3.54 AVERAGE


Memoir, not a parenting/how-to book.

I would go to the mat for Amy Chua on this one .... I think this book is a real accomplishment; sure, the lady is crazy about her kids and acts crazy because of it - but she captures the real pain of being an Asian mother and being who she is and having talented children -

I liked Amy's candor about the ups and downs of her parenting choices.

Summary: Traces the rewards and pitfalls of a Chinese mother's exercise in extreme parenting, describing the exacting standards applied to grades, music lessons, and avoidance of Western cultural practices.

I enjoyed the book. The hype painted this mother as horrific but I thought that the book was more about her transformation.

I read this book in less than 24 hours. See comments for my review.

Though I am extremely late to this book, I didn't know much about the content prior to picking it up. I'd certainly known of its reputation, and I'd also read that Chua's daughters have defended her after its publication and that Chua described the book as self-deprecating memoir that isn't meant to be a how-to. I heard that people were picking it up again though, so I wanted to know for myself if the book truly is misunderstood, or if it was simply bad at conveying its message.

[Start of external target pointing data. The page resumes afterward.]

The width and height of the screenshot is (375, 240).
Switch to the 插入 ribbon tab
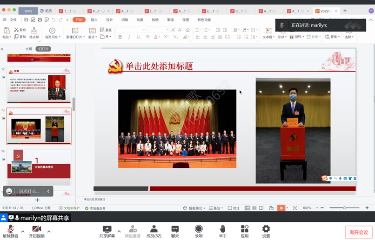(94, 20)
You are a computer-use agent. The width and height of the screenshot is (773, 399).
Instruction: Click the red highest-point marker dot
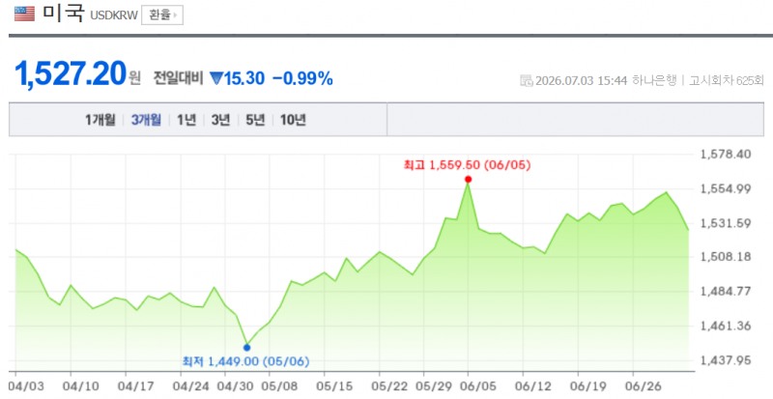click(x=468, y=179)
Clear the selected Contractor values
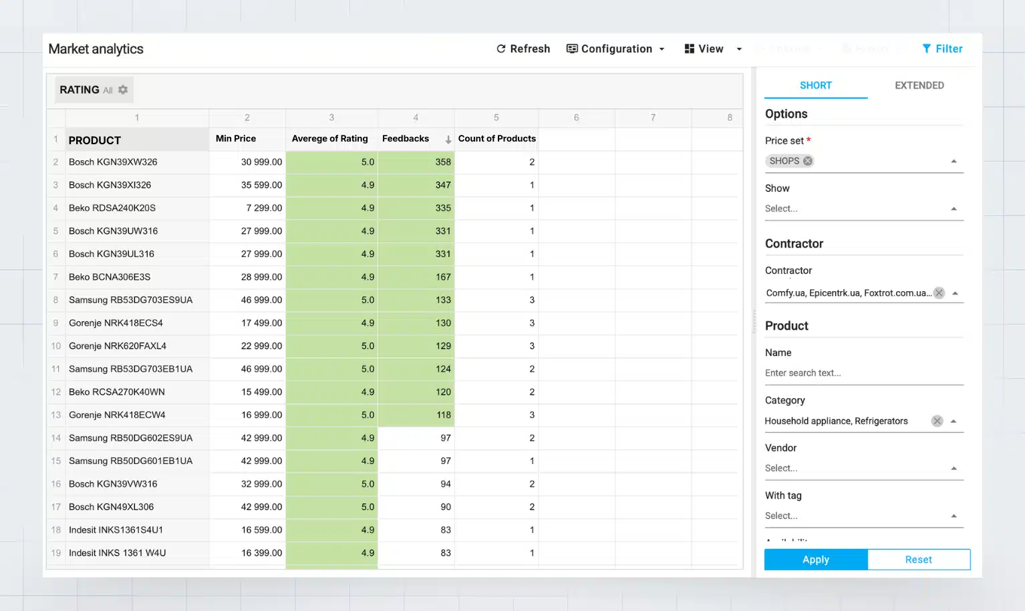Viewport: 1025px width, 611px height. [x=939, y=293]
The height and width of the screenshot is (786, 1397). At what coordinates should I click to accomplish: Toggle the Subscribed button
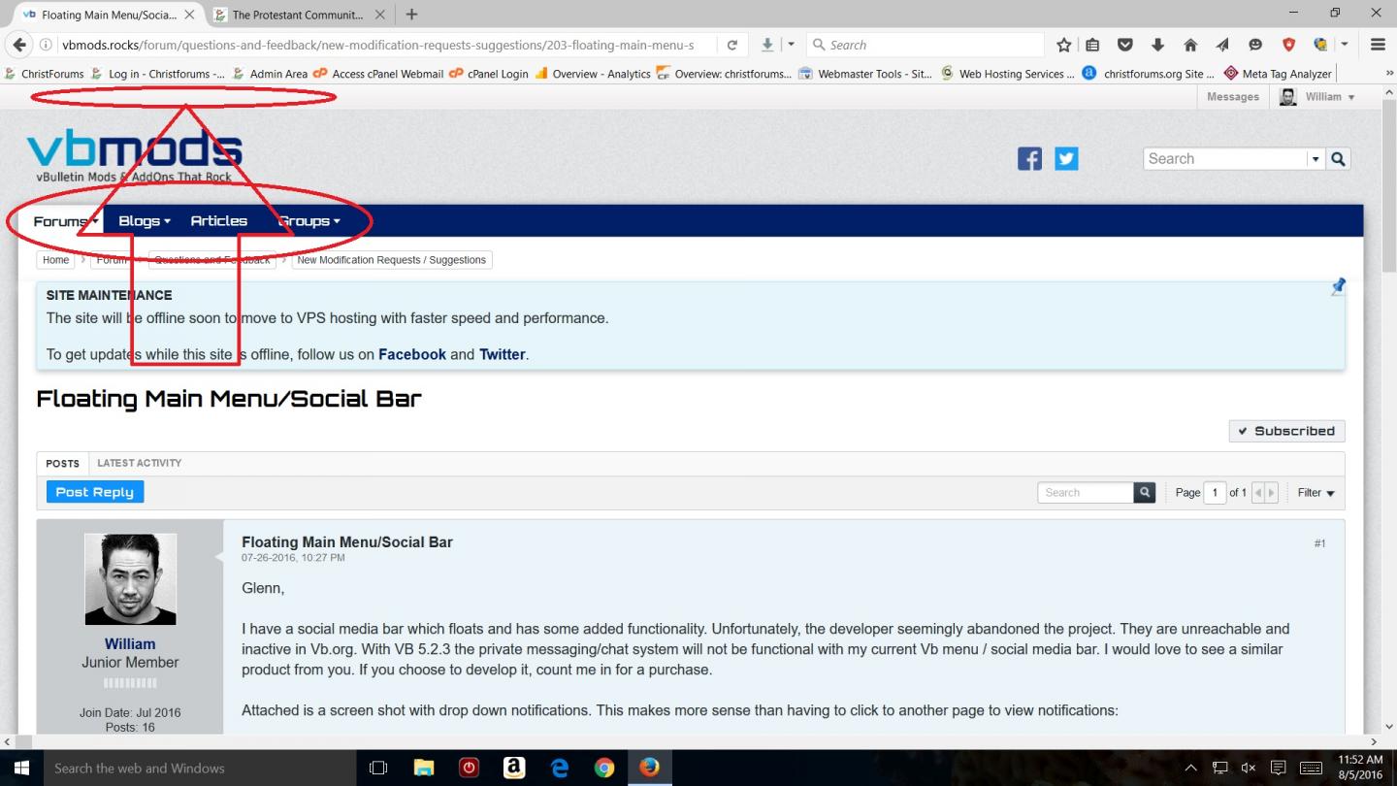1286,431
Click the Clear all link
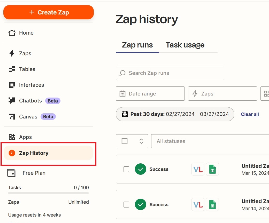Screen dimensions: 269x223 click(x=250, y=114)
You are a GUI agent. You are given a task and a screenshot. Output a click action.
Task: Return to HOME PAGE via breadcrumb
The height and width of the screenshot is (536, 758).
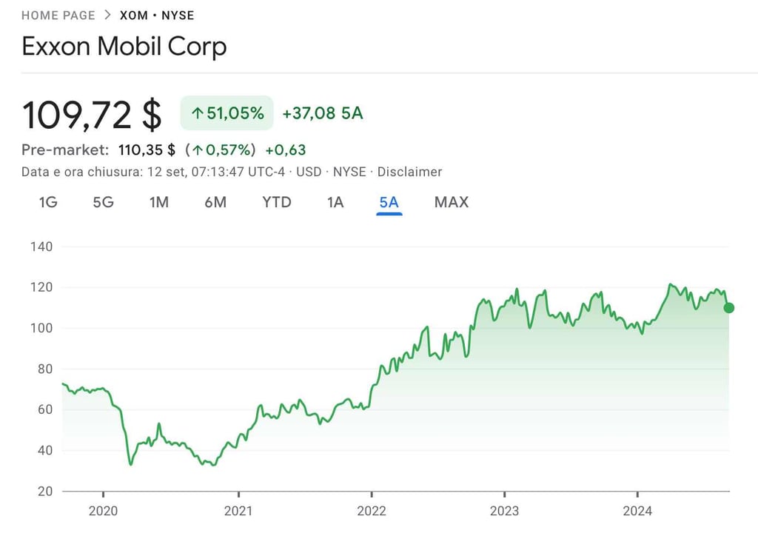58,15
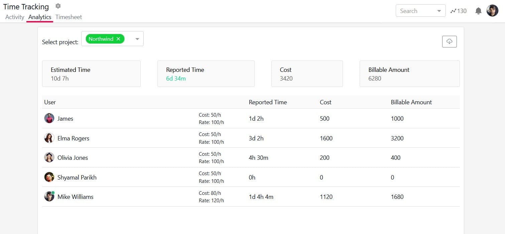Click the Estimated Time summary card
The image size is (505, 234).
(91, 74)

The tone is admittedly self-aware, to some extent, but only in the way that people who say offensive things hurriedly add "Just kidding! It was just a joke!" afterward because they knew people would be offended but they wanted to say it anyway. Because of the self-awareness, I was waiting for some kind of lesson that the narrator would ultimately learn, but, alas, she learns nothing by the end. If anything, the book suggests that her tiger parenting failed only because she is not supported by a likeminded society and that she only concedes in the end because she was
Spoilerembarrassed by her younger daughter's public outbursts to their peers, culminating in the scene in Moscow
. The final chapter is a conversation between Chua and her daughters, but reads as a disclaimer that says that the daughters don't think their portrayals are completely accurate and that the family is actually happy. It's a frustrating cop-out.

Chua also makes sweeping generalizations that are racist, classist, and ableist throughout the book. (At some point, she also describes a tutor whose gender she doesn't know and opts to use "it" to refer to them.) Sure, some of these claims would be phrased in ways that imply that it's a cultural belief and not her own, but many are still phrased in first-person and the present tense. This book is ultimately a glorified diary that does not dissuade readers from using it as a how-to—in fact, the book and the research that Chua cites pretty much encourage this, especially with the final chapter showing that her daughters are happy and well.

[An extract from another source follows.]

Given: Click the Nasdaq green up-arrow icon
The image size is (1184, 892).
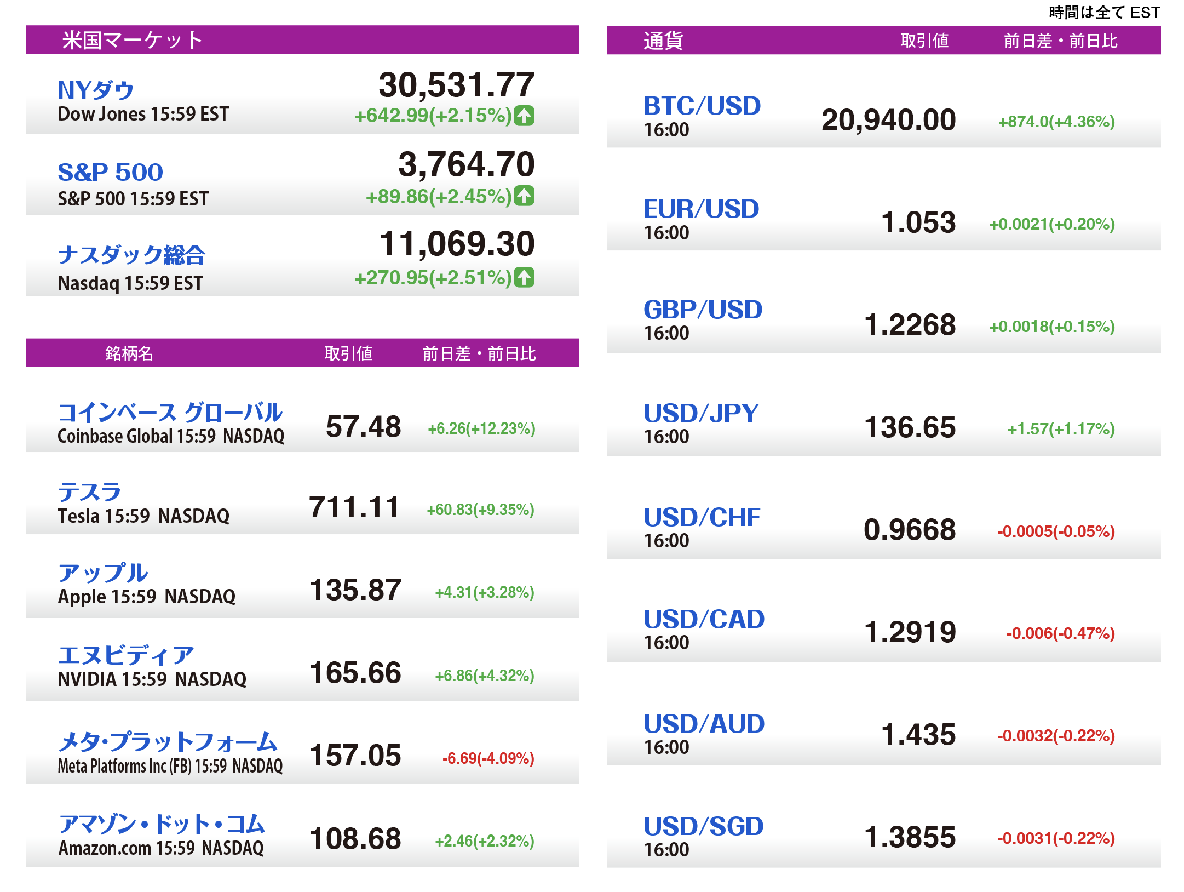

As someone who used to work with wealthy Asian American families who expected their children to attend Ivy Leagues, I fear and know that those parents will take a page out of this book unquestioningly. My partner works at our local bookstore and told me that customers have been asking for this book at least once a week. I can only hope that whoever reads it does so critically. This book is so harmful for so many reasons. I do not recommend it.

Not sure if I didn't like the book or her parenting style...

This book was actually quite comical. I think she made it more controversial for ratings, and it worked too! Bottom line this book has great insight into being a strict parent and the downfalls of that parenting choice. There needs to be balance. And not all children are the same. I truly enjoyed this book and definitely would recommend it to a new parent.

I had read countless arguments, articles, and reviews about the book so I knew what was coming but I still can't believe this book was published as is. At first, I laughed because my parents raised me in a similar way. And as miserable as I thought I was then, I am now eternally grateful for what they did and I love and respect them so much. But then halfway through, her book went over the edge. She was no longer a tiger mom but a crazy one. And at the end, it was apparent that she never did figure out how to end the book or what her point was. It ruined it for me. If I was her editor, I would have handed it back like she did when her daughters gave her the sad, last minute homemade birthday cards and told her it wasn't good enough. A disgrace.

The whole time I kept thinking that there's no way my kids can compete against Tiger Mom kids. It boggles my mind - Amy Chua must have superhuman strength, energy and patience. I found the book humorous and interesting, especially the different receptions it received in different countries.